**Material to process:**
________________________

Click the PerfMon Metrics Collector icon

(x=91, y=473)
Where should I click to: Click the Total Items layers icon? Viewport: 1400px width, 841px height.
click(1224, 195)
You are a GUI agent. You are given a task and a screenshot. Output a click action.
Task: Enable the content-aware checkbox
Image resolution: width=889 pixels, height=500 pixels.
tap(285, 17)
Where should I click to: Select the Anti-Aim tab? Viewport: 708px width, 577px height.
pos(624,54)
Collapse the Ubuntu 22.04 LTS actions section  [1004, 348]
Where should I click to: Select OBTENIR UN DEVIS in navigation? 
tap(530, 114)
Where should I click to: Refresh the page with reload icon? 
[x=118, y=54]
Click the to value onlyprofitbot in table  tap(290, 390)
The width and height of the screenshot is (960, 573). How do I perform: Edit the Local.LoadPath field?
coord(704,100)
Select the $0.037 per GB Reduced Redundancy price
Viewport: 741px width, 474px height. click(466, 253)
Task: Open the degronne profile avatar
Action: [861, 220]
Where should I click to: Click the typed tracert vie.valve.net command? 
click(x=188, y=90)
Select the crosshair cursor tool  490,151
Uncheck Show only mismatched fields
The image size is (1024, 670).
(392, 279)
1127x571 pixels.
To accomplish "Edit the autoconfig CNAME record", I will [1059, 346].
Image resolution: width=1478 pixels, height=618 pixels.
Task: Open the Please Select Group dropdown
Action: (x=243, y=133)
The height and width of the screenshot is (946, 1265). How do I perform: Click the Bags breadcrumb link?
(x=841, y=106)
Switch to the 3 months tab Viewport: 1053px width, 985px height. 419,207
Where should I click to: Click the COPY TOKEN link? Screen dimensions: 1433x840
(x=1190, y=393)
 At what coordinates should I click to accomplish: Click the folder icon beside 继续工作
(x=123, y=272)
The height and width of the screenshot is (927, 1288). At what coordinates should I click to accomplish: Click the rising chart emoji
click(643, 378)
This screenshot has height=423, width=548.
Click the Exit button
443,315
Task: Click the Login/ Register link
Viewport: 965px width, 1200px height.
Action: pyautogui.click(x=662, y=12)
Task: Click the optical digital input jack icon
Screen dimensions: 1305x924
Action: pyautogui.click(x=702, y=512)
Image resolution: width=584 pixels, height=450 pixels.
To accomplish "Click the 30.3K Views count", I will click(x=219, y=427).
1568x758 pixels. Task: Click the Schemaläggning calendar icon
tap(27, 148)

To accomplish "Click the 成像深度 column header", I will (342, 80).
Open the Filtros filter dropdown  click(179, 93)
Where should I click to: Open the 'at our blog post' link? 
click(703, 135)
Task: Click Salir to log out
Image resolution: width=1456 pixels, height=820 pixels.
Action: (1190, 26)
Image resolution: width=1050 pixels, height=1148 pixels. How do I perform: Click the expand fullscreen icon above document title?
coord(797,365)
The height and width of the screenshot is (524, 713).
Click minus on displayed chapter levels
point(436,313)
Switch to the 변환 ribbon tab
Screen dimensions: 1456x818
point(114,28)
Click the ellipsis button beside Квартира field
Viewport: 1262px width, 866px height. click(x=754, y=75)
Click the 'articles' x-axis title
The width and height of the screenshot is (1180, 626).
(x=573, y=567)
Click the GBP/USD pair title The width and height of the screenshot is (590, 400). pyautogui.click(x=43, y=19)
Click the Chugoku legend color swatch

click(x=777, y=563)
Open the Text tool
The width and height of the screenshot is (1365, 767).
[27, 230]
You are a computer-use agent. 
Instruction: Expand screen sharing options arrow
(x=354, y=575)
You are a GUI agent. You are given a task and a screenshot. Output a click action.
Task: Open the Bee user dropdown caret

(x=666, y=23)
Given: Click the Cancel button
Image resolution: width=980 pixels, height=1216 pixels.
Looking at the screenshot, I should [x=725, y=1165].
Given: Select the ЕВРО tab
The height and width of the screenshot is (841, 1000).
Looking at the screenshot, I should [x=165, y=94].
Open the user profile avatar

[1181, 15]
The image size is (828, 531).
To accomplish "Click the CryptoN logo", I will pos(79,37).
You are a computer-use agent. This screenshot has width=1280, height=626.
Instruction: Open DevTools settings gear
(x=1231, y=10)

________________________

**What this task involves:**
Tally the lines of the entries above that hold the word "agent"; the number is the whole answer.

**Exercise answer:**
4